# Material to process start
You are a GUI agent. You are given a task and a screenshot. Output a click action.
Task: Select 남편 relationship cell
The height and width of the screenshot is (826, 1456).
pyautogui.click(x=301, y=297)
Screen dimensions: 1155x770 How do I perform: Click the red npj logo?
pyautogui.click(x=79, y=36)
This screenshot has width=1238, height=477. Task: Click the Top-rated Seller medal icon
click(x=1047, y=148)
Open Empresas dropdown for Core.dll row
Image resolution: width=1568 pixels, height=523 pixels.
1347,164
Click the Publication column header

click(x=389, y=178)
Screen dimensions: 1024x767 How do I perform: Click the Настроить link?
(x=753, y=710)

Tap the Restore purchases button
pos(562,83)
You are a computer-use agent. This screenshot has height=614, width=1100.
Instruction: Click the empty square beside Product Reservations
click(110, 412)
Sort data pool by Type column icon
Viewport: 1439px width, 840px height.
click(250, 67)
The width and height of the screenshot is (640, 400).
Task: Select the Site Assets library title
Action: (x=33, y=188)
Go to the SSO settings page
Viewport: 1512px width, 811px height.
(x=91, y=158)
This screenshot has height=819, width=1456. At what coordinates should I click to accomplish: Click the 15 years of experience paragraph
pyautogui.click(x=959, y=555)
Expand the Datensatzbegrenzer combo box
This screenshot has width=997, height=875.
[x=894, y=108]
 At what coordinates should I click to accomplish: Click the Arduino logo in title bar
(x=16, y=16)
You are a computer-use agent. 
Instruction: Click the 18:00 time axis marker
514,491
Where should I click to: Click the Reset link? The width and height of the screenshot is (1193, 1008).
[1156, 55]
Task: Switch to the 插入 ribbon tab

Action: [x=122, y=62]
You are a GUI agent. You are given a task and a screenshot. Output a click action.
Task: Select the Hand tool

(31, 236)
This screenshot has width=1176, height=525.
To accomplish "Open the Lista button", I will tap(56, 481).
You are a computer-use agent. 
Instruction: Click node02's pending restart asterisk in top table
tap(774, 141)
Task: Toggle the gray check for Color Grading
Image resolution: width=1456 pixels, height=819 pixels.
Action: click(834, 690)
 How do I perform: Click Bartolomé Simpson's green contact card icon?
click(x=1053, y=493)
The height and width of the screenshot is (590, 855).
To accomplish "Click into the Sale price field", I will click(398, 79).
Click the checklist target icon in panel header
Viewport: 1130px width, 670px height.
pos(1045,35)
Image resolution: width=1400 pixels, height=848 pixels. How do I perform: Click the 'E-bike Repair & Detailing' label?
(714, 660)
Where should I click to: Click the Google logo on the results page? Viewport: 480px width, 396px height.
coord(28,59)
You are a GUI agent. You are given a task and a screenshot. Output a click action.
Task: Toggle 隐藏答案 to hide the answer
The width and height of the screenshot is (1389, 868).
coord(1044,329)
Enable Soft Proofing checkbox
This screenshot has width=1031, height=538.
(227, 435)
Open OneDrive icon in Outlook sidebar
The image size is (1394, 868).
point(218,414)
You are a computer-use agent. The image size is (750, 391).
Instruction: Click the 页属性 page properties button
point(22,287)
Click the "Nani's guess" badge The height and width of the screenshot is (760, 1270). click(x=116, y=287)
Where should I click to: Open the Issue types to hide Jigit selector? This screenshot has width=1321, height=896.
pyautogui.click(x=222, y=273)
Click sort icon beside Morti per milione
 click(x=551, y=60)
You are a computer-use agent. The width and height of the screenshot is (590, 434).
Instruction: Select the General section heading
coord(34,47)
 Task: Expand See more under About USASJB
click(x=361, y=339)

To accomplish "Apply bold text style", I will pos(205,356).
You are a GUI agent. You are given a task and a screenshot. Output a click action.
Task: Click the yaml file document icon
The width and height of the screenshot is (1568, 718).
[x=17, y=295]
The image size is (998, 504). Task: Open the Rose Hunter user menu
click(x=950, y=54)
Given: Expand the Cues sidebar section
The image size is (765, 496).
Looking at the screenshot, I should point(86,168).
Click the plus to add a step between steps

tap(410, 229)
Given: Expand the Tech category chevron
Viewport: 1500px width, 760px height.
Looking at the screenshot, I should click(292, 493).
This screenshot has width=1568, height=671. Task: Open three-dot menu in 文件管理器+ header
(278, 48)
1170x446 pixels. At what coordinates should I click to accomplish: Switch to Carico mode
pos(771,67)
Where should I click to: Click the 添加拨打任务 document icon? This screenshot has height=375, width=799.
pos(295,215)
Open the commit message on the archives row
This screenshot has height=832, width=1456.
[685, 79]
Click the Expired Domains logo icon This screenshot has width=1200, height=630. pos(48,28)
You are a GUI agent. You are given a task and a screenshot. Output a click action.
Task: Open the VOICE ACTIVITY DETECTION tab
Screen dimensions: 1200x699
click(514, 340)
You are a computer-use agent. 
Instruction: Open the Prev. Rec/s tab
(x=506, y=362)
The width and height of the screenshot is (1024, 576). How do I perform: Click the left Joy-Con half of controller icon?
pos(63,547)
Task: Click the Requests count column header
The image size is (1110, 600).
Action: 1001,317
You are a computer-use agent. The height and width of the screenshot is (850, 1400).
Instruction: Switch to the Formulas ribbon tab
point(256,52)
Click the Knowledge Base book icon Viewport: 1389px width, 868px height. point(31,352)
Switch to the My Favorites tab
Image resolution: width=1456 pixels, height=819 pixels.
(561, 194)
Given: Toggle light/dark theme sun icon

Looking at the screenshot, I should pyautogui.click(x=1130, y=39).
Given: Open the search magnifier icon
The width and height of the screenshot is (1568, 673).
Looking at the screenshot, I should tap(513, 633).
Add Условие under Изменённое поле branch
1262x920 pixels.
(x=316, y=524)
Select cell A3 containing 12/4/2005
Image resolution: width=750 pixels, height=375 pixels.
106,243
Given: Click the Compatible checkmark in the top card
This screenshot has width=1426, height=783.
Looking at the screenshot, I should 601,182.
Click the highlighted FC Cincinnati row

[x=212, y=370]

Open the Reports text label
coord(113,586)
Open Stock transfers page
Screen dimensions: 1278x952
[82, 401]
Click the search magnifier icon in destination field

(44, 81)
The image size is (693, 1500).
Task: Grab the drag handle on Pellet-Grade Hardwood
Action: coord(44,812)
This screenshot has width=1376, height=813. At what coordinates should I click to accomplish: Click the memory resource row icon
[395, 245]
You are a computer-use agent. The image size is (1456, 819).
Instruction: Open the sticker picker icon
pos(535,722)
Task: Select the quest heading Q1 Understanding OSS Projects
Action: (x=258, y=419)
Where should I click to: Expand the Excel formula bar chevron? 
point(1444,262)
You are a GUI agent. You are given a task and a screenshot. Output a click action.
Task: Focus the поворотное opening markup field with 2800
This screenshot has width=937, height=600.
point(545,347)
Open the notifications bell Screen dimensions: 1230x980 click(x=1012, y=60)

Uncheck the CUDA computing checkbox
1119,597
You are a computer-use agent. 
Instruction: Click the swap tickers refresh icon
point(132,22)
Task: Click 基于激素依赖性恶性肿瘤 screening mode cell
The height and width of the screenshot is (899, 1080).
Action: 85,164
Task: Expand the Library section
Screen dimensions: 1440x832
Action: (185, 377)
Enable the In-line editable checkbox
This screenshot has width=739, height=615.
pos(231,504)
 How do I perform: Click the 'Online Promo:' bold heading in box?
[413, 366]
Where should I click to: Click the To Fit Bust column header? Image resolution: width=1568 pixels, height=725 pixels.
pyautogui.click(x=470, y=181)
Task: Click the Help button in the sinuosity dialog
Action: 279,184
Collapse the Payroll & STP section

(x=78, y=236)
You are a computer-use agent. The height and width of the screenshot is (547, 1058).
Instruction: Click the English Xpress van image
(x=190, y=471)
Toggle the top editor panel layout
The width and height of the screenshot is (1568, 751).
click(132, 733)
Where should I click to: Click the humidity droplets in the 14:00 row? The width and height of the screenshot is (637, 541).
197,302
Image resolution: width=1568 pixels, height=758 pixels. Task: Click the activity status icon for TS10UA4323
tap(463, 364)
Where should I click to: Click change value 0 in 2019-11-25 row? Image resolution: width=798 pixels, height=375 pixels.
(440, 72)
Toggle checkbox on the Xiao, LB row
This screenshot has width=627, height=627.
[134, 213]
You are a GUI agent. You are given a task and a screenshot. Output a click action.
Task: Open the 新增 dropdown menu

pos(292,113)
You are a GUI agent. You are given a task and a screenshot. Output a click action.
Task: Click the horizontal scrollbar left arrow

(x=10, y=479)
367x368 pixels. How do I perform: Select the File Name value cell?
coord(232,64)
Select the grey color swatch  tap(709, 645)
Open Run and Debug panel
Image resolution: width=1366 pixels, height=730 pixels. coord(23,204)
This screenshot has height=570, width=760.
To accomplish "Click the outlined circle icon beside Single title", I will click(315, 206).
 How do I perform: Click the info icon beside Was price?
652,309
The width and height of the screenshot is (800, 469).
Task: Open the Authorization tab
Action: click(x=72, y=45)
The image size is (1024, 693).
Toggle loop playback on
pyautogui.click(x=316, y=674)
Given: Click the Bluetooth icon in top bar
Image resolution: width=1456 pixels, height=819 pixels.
# Material to process end
Reproduce the data verbatim from its first line through the line containing "pos(562,83)", including both of those lines and nothing beyond them.

_Task solution_.
You are a GUI agent. You are given a task and a screenshot. Output a click action.
Task: Select 남편 relationship cell
The height and width of the screenshot is (826, 1456).
pyautogui.click(x=301, y=297)
Screen dimensions: 1155x770 How do I perform: Click the red npj logo?
pyautogui.click(x=79, y=36)
This screenshot has width=1238, height=477. Task: Click the Top-rated Seller medal icon
click(x=1047, y=148)
Open Empresas dropdown for Core.dll row
Image resolution: width=1568 pixels, height=523 pixels.
1347,164
Click the Publication column header

click(x=389, y=178)
Screen dimensions: 1024x767 How do I perform: Click the Настроить link?
(x=753, y=710)

Tap the Restore purchases button
pos(562,83)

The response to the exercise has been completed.